Statistical Translation of English Texts to API Code Usage Templates

Anh Tuan Nguyen, Peter Rigby, Thanh Nguyen, Mark Karanfil and Tien N. Nguyen

(please try the web-based tool here)



Introduction

Nowadays, software reuse is vital in the process of developing modern software products. An important and practical way of software reuse is realized through software libraries and frameworks. Software developers use libraries/frameworks via the Application Programming Interface (API) elements including classes and methods in order to access the provided functionality of the libraries. The designers of software libraries have many intended usages for their APIs, in which not all of them are well documented in the documentation or programming guides. Therefore, developers who want to properly use the libraries/frameworks often have to search for the API usage examples on the Web or seek for the answers from developers’ discussion boards or forums (e.g., StackOverflow).

To support users in searching for source code examples, several code search engines have been developed (e.g., Black Duck Open Hub, Codase, etc.). Despite their successes, the existing code search approaches are limited to the code examples that have been processed and encoded in their databases. While the existing program synthesis approaches are capable of generating a potentially new program that matches the given constraints, they are limited to domain-specific code.

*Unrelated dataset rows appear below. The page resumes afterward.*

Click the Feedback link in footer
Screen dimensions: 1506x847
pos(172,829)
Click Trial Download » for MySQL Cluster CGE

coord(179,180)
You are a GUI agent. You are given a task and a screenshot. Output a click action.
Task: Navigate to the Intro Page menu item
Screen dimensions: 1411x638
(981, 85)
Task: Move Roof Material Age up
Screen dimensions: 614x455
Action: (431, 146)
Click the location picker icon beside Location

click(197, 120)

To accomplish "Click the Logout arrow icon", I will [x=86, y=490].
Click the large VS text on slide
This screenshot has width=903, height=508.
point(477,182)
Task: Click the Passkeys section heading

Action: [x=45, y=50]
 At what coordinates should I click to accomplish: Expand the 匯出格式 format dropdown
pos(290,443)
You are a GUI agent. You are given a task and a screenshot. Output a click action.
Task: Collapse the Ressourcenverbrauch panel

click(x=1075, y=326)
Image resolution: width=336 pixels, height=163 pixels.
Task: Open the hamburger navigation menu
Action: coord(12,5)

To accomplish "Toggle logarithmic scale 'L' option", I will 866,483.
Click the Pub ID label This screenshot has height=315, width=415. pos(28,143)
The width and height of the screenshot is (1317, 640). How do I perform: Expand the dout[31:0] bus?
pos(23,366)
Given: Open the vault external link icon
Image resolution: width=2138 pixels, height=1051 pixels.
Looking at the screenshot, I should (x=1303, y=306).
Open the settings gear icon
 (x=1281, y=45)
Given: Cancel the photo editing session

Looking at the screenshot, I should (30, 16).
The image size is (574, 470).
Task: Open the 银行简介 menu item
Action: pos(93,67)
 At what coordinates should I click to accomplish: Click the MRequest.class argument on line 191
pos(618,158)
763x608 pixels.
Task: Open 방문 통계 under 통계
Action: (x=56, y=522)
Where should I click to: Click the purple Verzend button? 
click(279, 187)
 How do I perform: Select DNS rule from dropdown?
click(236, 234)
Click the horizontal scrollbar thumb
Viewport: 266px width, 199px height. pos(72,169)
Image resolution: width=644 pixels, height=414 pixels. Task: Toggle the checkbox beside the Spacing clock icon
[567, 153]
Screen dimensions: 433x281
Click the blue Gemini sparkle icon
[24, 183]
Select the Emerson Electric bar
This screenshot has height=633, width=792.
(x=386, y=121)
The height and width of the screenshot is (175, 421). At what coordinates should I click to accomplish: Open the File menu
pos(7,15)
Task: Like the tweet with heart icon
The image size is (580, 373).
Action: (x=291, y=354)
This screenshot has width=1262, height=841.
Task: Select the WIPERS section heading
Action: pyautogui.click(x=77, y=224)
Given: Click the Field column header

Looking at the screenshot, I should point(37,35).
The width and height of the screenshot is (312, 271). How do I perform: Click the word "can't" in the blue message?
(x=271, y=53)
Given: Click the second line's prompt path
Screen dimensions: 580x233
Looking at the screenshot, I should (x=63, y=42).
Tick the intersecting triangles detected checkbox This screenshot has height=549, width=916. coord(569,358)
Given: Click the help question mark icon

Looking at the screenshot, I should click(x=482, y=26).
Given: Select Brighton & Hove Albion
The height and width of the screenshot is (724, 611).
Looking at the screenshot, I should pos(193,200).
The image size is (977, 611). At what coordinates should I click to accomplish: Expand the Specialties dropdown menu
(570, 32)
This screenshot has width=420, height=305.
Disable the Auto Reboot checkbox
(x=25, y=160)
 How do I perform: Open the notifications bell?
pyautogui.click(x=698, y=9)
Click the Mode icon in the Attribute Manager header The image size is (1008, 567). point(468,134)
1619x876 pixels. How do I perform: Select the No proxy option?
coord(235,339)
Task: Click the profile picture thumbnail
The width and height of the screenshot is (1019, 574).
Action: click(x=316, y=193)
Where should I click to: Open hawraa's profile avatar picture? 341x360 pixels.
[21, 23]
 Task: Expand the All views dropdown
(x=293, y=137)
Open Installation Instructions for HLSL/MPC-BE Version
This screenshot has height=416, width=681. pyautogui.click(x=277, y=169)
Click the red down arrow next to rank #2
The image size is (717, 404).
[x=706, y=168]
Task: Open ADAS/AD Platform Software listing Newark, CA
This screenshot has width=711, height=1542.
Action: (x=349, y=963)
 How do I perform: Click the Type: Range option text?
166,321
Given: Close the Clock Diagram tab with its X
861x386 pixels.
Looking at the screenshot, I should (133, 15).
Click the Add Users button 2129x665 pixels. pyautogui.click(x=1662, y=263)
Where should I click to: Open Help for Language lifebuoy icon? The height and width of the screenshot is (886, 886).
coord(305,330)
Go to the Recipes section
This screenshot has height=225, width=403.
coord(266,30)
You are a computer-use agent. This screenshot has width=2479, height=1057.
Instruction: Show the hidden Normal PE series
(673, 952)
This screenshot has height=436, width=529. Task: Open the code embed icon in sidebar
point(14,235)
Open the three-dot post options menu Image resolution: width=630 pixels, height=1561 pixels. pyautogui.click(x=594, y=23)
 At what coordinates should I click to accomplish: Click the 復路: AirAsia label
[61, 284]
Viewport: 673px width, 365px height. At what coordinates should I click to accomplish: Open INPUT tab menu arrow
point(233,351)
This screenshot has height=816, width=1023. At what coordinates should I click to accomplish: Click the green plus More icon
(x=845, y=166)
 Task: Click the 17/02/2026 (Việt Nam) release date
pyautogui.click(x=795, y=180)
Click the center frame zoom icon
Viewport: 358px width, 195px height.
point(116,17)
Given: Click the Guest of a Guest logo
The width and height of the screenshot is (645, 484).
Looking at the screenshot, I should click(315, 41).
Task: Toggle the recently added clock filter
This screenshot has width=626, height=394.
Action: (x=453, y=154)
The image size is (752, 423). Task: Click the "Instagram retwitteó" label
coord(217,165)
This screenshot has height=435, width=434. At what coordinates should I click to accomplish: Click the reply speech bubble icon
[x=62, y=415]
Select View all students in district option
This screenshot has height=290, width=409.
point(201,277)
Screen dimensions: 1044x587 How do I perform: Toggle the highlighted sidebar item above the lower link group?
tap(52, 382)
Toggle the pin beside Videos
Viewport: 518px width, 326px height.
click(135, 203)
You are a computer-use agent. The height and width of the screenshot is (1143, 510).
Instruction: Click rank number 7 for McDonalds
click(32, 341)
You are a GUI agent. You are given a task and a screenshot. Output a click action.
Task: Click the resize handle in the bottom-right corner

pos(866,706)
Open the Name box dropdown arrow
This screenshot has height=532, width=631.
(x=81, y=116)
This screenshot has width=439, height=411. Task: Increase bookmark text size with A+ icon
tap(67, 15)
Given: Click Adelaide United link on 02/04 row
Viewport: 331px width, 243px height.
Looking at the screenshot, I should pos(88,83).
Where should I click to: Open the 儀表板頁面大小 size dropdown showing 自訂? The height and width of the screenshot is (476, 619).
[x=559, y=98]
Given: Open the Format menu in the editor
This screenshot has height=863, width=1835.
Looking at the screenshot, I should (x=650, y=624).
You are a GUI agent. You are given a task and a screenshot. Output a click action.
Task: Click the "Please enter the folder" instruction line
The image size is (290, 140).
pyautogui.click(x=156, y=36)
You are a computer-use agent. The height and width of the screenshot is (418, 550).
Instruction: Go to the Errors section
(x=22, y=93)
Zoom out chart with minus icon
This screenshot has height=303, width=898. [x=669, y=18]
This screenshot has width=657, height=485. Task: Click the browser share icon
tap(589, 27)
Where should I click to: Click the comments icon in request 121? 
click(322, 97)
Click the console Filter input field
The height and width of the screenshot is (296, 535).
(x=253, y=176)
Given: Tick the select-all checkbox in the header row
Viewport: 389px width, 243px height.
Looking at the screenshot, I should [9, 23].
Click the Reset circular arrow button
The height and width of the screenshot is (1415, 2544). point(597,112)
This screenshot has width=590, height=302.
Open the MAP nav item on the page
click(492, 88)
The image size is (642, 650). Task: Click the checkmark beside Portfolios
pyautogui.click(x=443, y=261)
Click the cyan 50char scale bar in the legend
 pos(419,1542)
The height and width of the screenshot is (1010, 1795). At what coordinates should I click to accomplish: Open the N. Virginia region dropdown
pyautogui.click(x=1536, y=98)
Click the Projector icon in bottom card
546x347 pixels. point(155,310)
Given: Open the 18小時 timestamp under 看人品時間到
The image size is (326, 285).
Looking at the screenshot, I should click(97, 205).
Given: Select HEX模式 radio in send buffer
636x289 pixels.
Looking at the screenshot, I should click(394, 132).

In this work, we introduce T2API, a context-sensitive, statistical machine translation approach that takes a given English textual description on a programming task as a query, and learns from a large code corpus to synthesize the corresponding API usage template for the task. The resulting combination of API elements, i.e. an API usage, is synthesized from the API elements or smaller API usages that exist in the training code corpus. However, as a whole, the synthesized usage might not exist in the corpus. 
T2API is the first work toward using machine translation between texts and source code. In T2API, we focus only on API usage template for Java and Android. While existing approaches treat code synthesis as information retrieval or constraint solving problems, we view it as a statistical machine translation problem. That is, we aim to translate a given textual description on a programming task/purpose into the code fragments of API usages realizing the same task.

Specifically, 
T2API works in two steps. Given a text, the first step is to infer the relevant API elements, which are most likely to be used to realize the task described in the text.  In the second step, T2API ensembles the API elements produced in the first step to create an API usage template. In T2API, we develop a novel algorithm that synthesizes the API usages by maximizing the likelihoods of those elements being used together in certain orders in a large-scale code corpus. 

Machine translation brings to 
T2API the following key advances. First, to derive the relevant API elements, we do not try to match words against API elements via textual similarity. Instead, we use the statistical IBM Model to learn the relevant API elements. Second, the words in a textual query are considered in the context of other words in the query in the process of finding the relevant API elements. That is, to find the relevant API elements for each word, we consider the API elements for the other words in the query as a context.

Our experiments on similarity comparison and survey show both the high accuracy and usefulness of
T2API.